Data items:
____
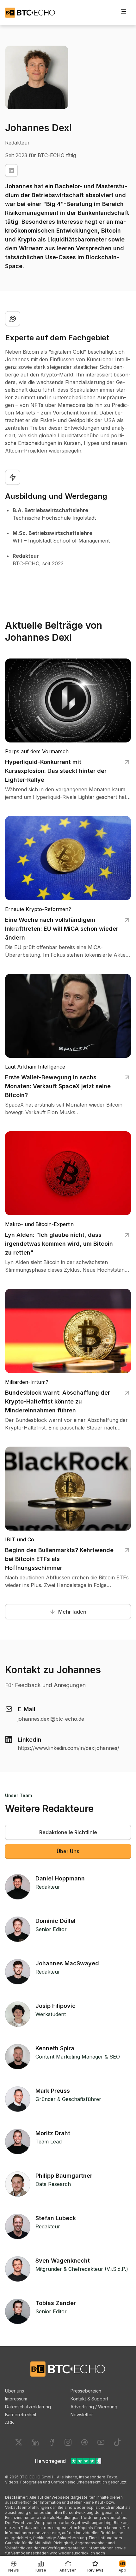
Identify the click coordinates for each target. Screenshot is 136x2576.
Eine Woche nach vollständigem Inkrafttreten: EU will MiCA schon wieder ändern (61, 928)
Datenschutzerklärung (28, 2406)
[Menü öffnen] (123, 11)
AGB (9, 2422)
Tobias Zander (55, 2303)
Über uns (14, 2390)
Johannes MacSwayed (67, 1963)
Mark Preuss (52, 2090)
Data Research (53, 2184)
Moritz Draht (52, 2133)
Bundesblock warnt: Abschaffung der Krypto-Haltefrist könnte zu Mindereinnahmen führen (57, 1401)
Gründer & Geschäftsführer (68, 2099)
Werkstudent (50, 2014)
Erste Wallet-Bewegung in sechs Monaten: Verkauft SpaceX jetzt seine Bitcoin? (58, 1086)
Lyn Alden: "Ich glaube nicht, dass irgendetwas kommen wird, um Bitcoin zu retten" (59, 1243)
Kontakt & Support (89, 2398)
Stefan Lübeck (55, 2218)
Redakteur (47, 1887)
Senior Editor (51, 1929)
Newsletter (82, 2414)
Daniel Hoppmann (60, 1878)
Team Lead (48, 2141)
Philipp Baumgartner (63, 2175)
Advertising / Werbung (94, 2406)
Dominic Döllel (55, 1921)
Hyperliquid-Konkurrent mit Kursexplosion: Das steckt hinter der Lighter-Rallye (56, 771)
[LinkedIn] (11, 170)
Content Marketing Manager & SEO (77, 2056)
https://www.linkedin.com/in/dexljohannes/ (68, 1748)
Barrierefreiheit (20, 2414)
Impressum (16, 2398)
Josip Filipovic (55, 2005)
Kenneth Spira (54, 2048)
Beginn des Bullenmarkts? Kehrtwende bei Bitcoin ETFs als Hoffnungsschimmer (59, 1559)
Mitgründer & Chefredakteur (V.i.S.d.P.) (81, 2269)
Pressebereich (86, 2390)
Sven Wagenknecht (62, 2260)
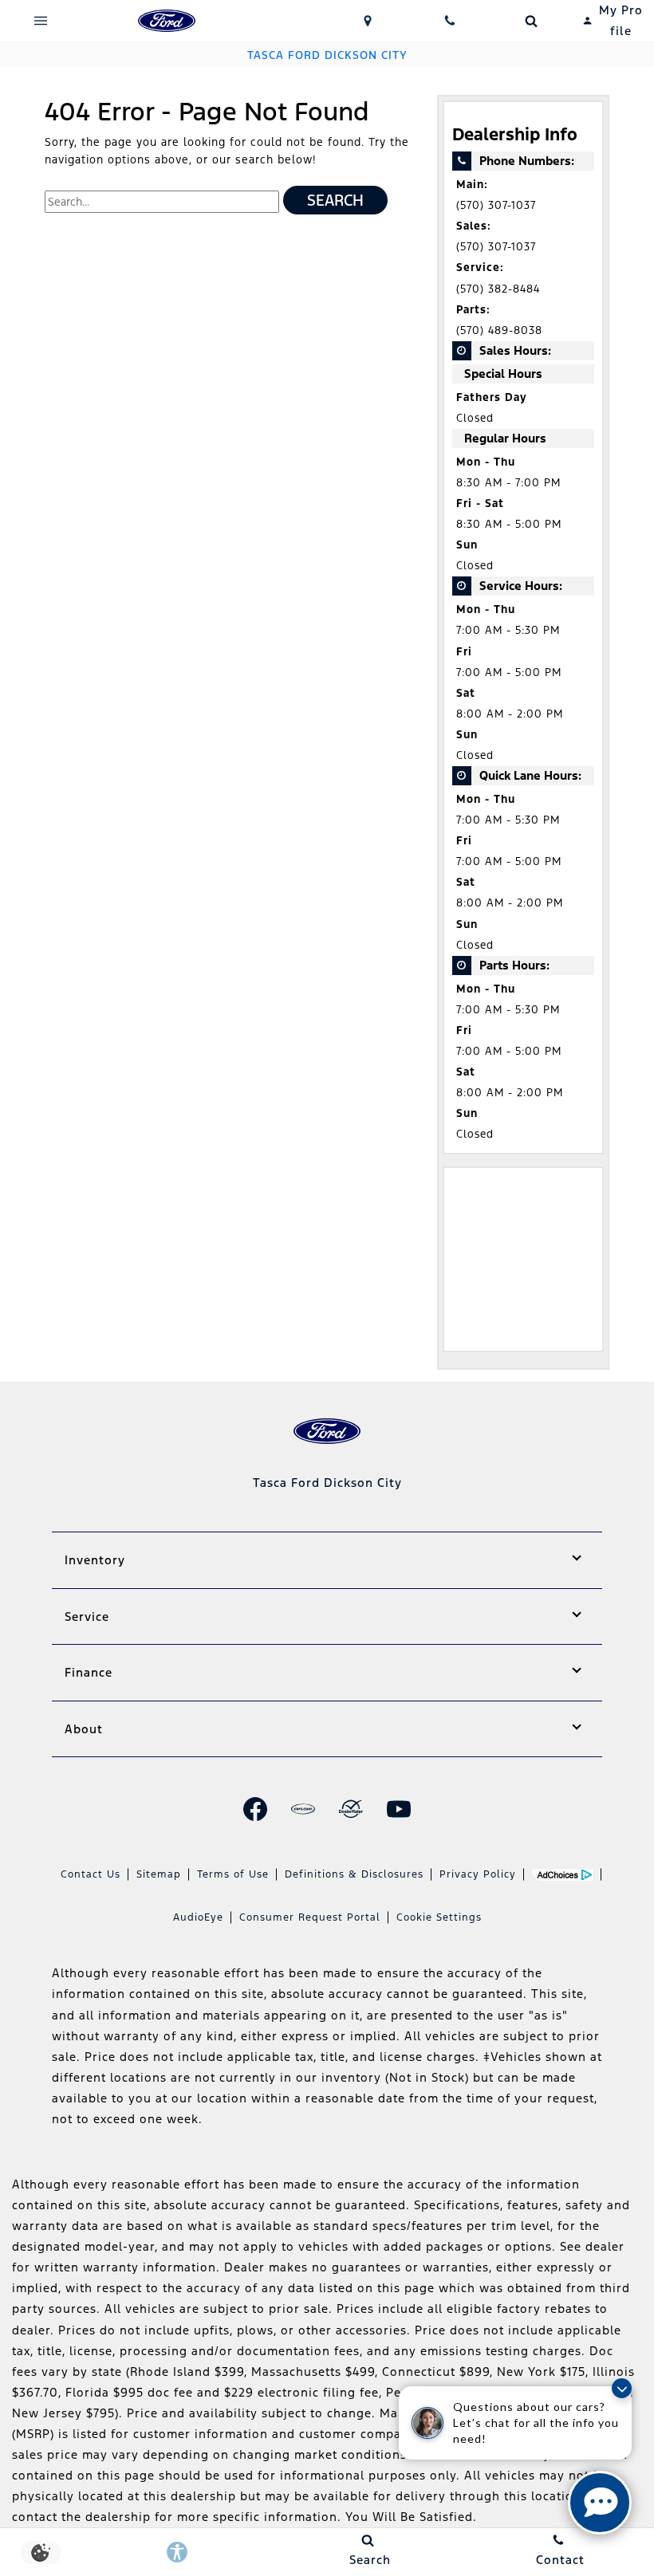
____
Should a record include a picture, drop the picture and write out the remainder exactly.

• Solved exercise:
Identify the click coordinates for each target. Screenshot is 136x2576.
Eine Woche nach vollständigem Inkrafttreten: EU will MiCA schon wieder ändern (61, 928)
Datenschutzerklärung (28, 2406)
[Menü öffnen] (123, 11)
AGB (9, 2422)
Tobias Zander (55, 2303)
Über uns (14, 2390)
Johannes MacSwayed (67, 1963)
Mark Preuss (52, 2090)
Data Research (53, 2184)
Moritz Draht (52, 2133)
Bundesblock warnt: Abschaffung der Krypto-Haltefrist könnte zu Mindereinnahmen führen (57, 1401)
Gründer & Geschäftsführer (68, 2099)
Werkstudent (50, 2014)
Erste Wallet-Bewegung in sechs Monaten: Verkauft SpaceX jetzt seine Bitcoin? (58, 1086)
Lyn Alden: "Ich glaube nicht, dass irgendetwas kommen wird, um Bitcoin zu retten" (59, 1243)
Kontakt & Support (89, 2398)
Stefan Lübeck (55, 2218)
Redakteur (47, 1887)
Senior Editor (51, 1929)
Newsletter (82, 2414)
Daniel Hoppmann (60, 1878)
Team Lead (48, 2141)
Philipp Baumgartner (63, 2175)
Advertising / Werbung (94, 2406)
Dominic Döllel (55, 1921)
Hyperliquid-Konkurrent mit Kursexplosion: Das steckt hinter der Lighter-Rallye (56, 771)
[LinkedIn] (11, 170)
Content Marketing Manager & SEO (77, 2056)
https://www.linkedin.com/in/dexljohannes/ (68, 1748)
Barrierefreiheit (20, 2414)
Impressum (16, 2398)
Josip Filipovic (55, 2005)
Kenneth Spira (54, 2048)
Beginn des Bullenmarkts? Kehrtwende bei Bitcoin ETFs als Hoffnungsschimmer (59, 1559)
Mitgründer & Chefredakteur (V.i.S.d.P.) (81, 2269)
Pressebereich (86, 2390)
Sven Wagenknecht (62, 2260)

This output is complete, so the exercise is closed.